Recensione in italiano: QUI.
Good day everyone, thank you for being once again on Alessandro III di Macedonia- your source on Alexander the Great. Today I review the second of the fundamental readings of the “classics” on Alexander that I still lacked to read and that I am recovering. Today I tell you about:
L’India – testo greco a fronte
Introductory essay by Dino Ambaglio
Introduction, translation and notes by Alessandra Oliva
Bur Rizzoli, 2000, 160 pages
Alexander the Great in his expedition to conquer the world had reached the fabulous India when his soldiers, exhausted by years of continuous wars, forced him to retire.
Arrian, who had already narrated the Macedonian parable in The Anabasis of Alexander, decided to dedicate a work also to the description of that unknown and mysterious land based essentially on the travel diaries of Nearchus, the admiral of Alexander, and of Megasthenes, Seleucus Nicator ambassador to the Indian king Chandragupta. And despite being the only monograph on the Indian subcontinent that has come down to us from the classical world, more than a true ethnographic and geographical treatise India is a celebration of Hellenic value and heroism in an adverse and dangerous land.
The introduction by Dino Ambaglio analyzes the sources of Arrian and the characteristics and purposes of the treatise.By ARRIANO (ca. 90 – after 150 AD), high imperial official and officer of the army of Trajan, BUR also published The Anabasis of Alexander.
DINO AMBAGLIO (1950-2008) taught Epigraphy and Greek History at the University of Pavia.
Reading time: from 16th to 17th May 2020.
I’d like to have read this quick book immediately after The Anabasis of Alexander because Arrian makes many references to the main text and is to be read if you want to have a more complete view of Alexander’s Asian expedition.
Indica represents one of the few examples of travel and exploration books that came to us from antiquity which is integral even if it is not accompanied by maps. The main differences with Anabasis are in the sources and in the language in which they are written: Anabasis is written in the attic and uses Ptolemy and Aristobulus as major sources; Indica is in the Ionian dialect and has Nearchus and Eratosthens as sources, to which is added Megasthens, diplomat of Seleucus I Necator to the Indian king Chandragupta.
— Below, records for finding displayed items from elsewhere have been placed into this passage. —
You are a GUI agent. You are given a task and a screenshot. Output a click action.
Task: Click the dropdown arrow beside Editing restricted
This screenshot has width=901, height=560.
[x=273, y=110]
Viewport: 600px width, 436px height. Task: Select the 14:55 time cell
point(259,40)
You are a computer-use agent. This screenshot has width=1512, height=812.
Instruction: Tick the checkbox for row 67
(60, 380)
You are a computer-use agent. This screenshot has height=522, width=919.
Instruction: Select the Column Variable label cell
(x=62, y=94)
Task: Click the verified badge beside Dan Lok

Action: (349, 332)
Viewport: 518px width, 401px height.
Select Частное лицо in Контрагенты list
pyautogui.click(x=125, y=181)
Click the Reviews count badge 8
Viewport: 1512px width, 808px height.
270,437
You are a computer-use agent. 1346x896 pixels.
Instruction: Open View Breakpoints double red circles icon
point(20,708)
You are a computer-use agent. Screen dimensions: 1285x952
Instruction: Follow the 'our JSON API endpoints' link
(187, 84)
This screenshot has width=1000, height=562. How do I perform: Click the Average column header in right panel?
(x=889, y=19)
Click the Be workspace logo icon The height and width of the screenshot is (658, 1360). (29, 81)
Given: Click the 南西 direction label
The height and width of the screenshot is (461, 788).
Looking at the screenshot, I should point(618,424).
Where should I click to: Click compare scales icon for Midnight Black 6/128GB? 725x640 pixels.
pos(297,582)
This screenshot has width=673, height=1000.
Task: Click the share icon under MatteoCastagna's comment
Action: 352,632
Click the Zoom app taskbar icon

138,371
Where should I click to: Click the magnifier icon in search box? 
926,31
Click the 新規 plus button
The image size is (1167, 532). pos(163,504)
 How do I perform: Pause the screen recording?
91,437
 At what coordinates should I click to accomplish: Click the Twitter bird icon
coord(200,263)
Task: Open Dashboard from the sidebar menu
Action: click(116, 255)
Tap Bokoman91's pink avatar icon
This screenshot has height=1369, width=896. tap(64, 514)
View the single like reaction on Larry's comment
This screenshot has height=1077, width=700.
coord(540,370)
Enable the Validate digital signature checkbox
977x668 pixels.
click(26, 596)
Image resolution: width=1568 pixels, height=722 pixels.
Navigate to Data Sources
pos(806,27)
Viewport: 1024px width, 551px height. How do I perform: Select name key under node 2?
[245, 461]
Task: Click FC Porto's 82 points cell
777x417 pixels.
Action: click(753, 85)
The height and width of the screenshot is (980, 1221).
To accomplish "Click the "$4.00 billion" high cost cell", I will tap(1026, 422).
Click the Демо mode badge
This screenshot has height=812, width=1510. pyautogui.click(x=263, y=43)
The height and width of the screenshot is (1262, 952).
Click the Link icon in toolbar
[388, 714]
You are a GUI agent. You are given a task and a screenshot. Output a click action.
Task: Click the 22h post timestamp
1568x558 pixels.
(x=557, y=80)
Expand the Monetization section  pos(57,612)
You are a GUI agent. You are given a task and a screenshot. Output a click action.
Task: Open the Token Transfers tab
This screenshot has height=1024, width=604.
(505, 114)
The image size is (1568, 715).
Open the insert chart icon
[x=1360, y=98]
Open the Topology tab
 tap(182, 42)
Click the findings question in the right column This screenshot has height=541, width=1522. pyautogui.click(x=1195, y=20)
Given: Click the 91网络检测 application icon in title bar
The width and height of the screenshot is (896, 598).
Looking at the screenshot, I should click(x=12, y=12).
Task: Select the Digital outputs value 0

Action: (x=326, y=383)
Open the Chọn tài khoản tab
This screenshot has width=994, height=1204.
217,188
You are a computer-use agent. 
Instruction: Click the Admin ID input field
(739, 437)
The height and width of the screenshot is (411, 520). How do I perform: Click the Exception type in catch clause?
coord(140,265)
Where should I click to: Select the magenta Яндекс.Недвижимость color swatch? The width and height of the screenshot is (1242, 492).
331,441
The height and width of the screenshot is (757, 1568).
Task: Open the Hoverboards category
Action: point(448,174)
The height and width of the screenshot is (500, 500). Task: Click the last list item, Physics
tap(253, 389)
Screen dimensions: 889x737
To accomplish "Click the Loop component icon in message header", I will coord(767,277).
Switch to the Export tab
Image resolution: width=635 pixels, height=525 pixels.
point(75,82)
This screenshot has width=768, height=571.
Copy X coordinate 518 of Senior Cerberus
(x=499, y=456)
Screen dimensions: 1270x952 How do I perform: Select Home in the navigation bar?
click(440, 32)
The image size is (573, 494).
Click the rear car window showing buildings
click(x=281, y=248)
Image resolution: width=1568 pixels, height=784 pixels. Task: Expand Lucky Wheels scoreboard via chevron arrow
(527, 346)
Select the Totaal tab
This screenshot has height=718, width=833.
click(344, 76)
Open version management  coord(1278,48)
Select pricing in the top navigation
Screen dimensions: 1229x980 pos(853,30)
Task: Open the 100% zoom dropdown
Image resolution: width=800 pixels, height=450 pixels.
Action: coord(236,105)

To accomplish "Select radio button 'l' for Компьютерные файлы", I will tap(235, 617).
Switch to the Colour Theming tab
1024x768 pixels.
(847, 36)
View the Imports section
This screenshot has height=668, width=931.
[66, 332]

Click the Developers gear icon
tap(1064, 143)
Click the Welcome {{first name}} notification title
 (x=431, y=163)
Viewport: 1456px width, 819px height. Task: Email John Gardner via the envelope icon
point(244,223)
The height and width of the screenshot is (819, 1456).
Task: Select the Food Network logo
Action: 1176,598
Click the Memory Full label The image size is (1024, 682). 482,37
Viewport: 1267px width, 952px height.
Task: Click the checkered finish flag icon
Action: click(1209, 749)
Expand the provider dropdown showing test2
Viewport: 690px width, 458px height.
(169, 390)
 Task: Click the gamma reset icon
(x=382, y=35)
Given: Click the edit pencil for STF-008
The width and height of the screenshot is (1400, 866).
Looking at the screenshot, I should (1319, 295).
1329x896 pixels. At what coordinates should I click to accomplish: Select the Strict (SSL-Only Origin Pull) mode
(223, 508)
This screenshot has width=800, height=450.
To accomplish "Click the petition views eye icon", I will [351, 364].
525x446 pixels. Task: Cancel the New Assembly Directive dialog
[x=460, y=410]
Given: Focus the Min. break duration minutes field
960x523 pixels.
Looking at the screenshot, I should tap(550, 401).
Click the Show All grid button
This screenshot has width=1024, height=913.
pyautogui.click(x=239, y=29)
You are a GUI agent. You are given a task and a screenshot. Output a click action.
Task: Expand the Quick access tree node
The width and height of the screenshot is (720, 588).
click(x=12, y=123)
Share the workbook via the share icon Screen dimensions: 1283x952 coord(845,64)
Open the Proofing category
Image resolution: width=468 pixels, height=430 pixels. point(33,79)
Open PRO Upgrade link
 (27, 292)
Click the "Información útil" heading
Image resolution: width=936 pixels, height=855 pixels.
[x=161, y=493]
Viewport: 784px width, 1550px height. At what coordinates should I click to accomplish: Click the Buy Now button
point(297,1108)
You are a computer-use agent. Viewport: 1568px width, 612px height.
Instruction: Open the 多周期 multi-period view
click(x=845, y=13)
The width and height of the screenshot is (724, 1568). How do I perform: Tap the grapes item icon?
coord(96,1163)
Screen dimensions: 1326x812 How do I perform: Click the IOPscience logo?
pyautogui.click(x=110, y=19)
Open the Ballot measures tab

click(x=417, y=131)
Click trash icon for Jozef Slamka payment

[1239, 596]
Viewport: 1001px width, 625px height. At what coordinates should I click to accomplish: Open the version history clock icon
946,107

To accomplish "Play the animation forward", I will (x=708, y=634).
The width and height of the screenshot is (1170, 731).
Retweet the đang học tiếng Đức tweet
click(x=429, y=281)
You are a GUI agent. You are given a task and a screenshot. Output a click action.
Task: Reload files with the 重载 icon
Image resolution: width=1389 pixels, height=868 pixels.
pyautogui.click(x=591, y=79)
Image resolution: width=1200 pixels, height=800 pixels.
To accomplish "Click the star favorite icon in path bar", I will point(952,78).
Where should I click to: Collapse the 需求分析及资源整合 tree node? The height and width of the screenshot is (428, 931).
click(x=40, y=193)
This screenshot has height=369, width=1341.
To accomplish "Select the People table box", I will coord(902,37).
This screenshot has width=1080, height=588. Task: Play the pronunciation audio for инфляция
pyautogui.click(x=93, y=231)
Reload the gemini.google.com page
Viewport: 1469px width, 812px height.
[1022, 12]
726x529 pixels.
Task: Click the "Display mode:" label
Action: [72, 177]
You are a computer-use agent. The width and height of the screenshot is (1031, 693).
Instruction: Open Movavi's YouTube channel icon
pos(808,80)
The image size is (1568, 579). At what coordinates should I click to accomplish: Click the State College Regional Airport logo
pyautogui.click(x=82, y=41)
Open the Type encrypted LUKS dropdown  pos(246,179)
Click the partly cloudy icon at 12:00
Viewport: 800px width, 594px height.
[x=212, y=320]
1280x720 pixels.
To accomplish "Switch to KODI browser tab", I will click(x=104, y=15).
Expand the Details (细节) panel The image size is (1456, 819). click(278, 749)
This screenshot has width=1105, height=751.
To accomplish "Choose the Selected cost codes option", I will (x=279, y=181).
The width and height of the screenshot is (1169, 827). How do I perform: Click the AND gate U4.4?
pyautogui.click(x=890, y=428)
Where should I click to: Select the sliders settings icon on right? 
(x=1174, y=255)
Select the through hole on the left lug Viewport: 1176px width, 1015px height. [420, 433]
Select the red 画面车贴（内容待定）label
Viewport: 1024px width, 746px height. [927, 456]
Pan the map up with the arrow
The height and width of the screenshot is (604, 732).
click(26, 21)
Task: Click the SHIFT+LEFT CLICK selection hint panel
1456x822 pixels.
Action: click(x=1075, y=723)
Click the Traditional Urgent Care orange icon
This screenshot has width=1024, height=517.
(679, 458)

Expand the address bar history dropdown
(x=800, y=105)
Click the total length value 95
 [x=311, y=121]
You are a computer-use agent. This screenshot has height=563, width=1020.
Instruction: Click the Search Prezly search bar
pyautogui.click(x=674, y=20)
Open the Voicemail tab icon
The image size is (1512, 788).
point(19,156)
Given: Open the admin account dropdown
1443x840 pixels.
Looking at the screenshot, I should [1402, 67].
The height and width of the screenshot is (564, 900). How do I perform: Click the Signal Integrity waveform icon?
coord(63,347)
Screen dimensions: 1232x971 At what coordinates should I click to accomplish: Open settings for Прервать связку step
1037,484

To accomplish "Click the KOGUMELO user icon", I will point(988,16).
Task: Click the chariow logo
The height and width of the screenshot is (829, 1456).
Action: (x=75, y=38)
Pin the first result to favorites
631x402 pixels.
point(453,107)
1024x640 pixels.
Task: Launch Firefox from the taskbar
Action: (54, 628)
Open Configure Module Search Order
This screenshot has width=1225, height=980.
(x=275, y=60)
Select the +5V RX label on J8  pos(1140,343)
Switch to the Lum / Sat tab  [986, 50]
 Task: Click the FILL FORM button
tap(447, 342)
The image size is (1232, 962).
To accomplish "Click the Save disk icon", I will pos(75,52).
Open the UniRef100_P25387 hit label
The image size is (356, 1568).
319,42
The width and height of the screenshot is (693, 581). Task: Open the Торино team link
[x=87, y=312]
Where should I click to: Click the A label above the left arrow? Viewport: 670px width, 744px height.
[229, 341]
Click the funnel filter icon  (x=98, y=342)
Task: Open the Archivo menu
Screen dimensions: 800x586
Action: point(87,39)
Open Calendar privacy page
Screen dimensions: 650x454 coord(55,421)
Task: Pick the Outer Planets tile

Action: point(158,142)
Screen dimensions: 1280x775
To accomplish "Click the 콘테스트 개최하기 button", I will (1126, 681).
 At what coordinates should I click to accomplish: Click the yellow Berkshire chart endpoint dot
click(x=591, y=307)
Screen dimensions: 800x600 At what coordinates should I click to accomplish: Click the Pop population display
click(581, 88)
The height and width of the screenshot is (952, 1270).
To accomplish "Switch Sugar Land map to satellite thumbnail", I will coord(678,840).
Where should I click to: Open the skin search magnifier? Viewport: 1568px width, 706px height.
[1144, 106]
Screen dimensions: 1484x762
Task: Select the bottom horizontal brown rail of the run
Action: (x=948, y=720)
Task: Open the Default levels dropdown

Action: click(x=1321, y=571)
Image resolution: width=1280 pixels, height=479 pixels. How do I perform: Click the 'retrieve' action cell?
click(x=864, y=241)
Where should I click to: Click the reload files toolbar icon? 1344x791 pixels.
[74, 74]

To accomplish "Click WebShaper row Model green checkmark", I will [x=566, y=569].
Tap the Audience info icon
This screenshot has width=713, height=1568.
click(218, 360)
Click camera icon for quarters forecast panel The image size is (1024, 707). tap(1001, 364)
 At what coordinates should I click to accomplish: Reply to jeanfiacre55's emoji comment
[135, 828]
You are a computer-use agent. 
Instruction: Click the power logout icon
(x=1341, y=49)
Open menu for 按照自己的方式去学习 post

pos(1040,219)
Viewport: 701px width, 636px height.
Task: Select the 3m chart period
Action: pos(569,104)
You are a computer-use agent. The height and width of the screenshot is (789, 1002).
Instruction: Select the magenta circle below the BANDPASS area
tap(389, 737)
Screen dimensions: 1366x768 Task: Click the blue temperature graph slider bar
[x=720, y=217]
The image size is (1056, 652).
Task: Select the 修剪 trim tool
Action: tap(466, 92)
It is divided into two parts: from chapter 1 to 17 is a geo-ethnographic description of India, while from chapters 18 to 43 there is the real narration of the coastal journey of Nearchus from the mouths of the Indus to the Persian Gulf.
The part I liked the most, although it’s written in a very telegraphic, concise, essential and didactic way, is the second one, that of the logbook of Alexander’s navarch, while the first more descriptive part, also tells of places not visited by Alexander and his army, although useful for getting to know those populations so far from Greek customs and customs a little better. Here we also understand how Nearchus was chosen by Alexander as admiral of his fleet.
It’s a reading that those who want completeness must do, many consider it the eighth book of Anabasis and, although there are substantial differences, in my opinion it deserves to be more emphasized. If this were published together with the major work it would probably be read more.
As always, I’m unable to comment on Alessandra Oliva’s translation because I don’t know Greek, but what I can say about the edition of the BUR in the Classici greci e latini series is that is accurate and excellent!